さらにNTTでは五感に関する研究にも取り組んでいる。現在のVRは視覚と聴覚を中心としているが、将来的には触覚や味覚をどう通信に乗せるかという課題に取り組んでいるという。研究が進み、小さな端末を身につけるだけで自然な動きがVR空間で再現できるようになれば、教員ごとに異なるITのリテラシーの差もなくなり、リアルとVRを行ったり来たりできるようになるとした。
体が不自由な生徒や学校の人間関係でストレスを感じている生徒がVRの中でリアルな学校とインタラクティブに接していけるような、教育のダイバーシティ&インクルージョンをIOWNで実現したいとしている。ただ、現在でもSNSによるいじめなどがあり、新しいテクノロジーによってどうしたら孤独や分断が生じないようにできるのか、NATURAL SOCIETY LABで研究しているという。
ベネット氏は、VR/ARがあるとより平等な環境になるという。さまざまな理由で学校に通うのがむずかしい子どもがアバターを使って自分の部屋から授業に参加するなど、VRによって性別や年齢、上下関係、障がいに関係なく誰でもどこでも学習ができる環境になる。

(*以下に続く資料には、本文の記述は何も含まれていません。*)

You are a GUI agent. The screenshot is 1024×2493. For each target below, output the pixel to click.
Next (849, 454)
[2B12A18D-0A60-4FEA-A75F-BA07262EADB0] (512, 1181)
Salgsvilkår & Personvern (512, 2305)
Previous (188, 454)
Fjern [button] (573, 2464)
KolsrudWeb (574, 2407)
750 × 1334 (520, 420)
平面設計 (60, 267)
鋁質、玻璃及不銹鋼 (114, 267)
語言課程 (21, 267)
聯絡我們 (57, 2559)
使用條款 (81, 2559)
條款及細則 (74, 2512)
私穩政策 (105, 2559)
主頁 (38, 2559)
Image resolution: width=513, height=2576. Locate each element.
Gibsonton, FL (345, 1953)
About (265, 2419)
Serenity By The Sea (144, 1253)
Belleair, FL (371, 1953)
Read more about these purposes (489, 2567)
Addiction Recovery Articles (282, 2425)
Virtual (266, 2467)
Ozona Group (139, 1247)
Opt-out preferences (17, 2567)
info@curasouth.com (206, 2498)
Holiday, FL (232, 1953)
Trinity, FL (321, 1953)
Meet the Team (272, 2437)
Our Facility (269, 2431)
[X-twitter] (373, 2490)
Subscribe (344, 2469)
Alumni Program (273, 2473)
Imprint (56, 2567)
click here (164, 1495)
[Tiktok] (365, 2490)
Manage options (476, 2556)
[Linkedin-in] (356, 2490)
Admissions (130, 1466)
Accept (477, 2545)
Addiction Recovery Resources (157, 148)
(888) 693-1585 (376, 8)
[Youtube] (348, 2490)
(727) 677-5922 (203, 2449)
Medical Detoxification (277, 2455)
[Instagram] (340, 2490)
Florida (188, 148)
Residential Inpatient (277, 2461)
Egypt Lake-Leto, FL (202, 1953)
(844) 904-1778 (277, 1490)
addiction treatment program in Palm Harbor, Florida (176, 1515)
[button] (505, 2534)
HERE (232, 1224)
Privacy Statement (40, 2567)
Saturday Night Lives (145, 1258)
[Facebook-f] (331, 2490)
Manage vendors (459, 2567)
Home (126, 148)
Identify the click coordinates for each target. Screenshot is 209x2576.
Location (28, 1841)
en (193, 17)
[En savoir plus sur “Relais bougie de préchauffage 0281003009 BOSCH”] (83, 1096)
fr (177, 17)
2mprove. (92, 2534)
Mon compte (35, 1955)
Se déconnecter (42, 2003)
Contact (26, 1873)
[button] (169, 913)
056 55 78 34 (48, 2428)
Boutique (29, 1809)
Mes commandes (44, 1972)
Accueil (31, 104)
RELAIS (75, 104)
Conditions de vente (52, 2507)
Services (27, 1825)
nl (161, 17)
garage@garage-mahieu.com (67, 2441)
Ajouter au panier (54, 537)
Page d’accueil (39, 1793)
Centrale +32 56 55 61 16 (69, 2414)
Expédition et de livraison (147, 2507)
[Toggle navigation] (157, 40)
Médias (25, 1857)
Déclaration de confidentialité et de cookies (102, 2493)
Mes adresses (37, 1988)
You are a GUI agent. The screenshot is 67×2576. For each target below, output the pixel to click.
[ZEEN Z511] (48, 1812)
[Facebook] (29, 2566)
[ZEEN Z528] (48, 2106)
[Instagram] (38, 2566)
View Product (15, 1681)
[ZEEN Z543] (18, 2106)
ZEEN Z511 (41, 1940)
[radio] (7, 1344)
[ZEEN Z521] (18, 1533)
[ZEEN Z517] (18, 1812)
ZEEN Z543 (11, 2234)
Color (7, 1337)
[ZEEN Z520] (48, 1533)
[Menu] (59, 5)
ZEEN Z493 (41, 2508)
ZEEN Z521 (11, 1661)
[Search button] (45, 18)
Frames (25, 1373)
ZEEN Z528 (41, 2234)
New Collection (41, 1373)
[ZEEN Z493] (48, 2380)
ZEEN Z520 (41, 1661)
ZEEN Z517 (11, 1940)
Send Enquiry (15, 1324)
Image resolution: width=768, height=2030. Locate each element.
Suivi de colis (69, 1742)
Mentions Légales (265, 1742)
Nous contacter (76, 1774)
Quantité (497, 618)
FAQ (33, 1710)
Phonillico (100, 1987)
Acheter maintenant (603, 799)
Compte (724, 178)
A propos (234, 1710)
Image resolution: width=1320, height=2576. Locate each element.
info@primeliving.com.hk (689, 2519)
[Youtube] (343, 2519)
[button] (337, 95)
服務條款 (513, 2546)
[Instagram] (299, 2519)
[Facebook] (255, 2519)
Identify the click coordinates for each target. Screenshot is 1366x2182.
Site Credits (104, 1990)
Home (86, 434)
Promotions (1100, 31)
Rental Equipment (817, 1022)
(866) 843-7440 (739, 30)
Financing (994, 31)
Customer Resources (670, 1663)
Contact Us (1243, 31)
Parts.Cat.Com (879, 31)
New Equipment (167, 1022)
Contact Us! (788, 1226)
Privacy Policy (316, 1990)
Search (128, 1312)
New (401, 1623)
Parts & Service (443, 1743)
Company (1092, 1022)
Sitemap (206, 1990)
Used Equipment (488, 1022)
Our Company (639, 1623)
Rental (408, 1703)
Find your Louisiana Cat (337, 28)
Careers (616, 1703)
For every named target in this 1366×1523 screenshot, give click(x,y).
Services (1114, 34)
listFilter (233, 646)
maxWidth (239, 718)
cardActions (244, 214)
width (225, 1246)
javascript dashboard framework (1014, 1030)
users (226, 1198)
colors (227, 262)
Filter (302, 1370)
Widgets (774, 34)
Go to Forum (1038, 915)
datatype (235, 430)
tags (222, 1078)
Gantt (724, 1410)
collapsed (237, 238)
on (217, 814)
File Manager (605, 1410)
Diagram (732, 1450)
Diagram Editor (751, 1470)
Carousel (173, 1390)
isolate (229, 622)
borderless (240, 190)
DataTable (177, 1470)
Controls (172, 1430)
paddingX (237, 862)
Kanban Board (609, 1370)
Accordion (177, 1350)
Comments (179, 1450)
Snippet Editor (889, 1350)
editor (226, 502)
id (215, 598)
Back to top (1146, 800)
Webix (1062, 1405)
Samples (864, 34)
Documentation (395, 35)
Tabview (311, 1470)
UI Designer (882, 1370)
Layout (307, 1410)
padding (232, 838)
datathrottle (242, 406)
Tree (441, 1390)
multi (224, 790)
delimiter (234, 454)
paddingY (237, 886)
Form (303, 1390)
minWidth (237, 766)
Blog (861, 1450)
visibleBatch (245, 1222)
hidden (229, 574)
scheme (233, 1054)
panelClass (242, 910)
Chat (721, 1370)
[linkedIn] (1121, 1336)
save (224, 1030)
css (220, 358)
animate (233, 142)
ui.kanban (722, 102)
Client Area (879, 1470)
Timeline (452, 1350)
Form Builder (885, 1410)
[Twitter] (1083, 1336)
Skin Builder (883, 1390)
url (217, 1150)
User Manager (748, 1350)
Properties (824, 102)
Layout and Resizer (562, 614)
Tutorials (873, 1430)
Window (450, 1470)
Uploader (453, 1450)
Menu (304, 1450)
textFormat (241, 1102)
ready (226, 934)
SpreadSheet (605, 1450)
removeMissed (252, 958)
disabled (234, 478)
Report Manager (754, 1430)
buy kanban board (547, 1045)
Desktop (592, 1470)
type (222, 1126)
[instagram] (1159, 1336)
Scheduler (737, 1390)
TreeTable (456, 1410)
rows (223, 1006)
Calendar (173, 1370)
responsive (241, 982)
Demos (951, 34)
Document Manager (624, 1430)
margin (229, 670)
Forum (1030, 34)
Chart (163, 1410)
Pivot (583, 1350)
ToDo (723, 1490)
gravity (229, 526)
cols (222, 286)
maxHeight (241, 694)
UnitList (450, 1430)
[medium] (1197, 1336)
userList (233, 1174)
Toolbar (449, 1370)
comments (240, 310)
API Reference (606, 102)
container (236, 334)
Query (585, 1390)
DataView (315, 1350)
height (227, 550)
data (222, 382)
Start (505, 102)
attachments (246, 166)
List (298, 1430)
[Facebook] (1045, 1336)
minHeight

ただ、それを実現するためにはデバイスやテクノロジーが必要で、レノボでは前出のNTTが紹介したXR空間プラットフォーム「DOOR」を使って、いくつかの学校で新しい教育仮想プラットフォームのトライアルをスタートするという。これらの取り組みによって、ITリテラシーが少し遅れていた日本の学生が世界に出て行っても活躍できるようになるとした。
豊福氏は、セッションの最後に「子どもがVR/ARの技術を自分の道具にしてほしい」という気持ちを強く持っているとし、それについて参加者に一言を求めた。
内山氏は息子が昆虫好きであることを例に、「なかなか見られない昆虫もARを使えばかなりリアルに目の前に見ることができる。テクノロジーで子どもたちがより充実した学びができるようになることを期待している」と語った。
山下氏はVR空間に入るだけで子供たちが興奮して新しい授業の形ができると先生が語っていたことから、「子どもの想像力をたくさん引き出してあげるようなプラットフォームとコンテンツを提供していきたい」とした。
ベネット氏は自分が出張しているときでも、子どもとVRで将棋したり話をするだけで親しく感じられるとし、「VRを使えば親しく勉強できるのではないかと思っている」と締めくくった。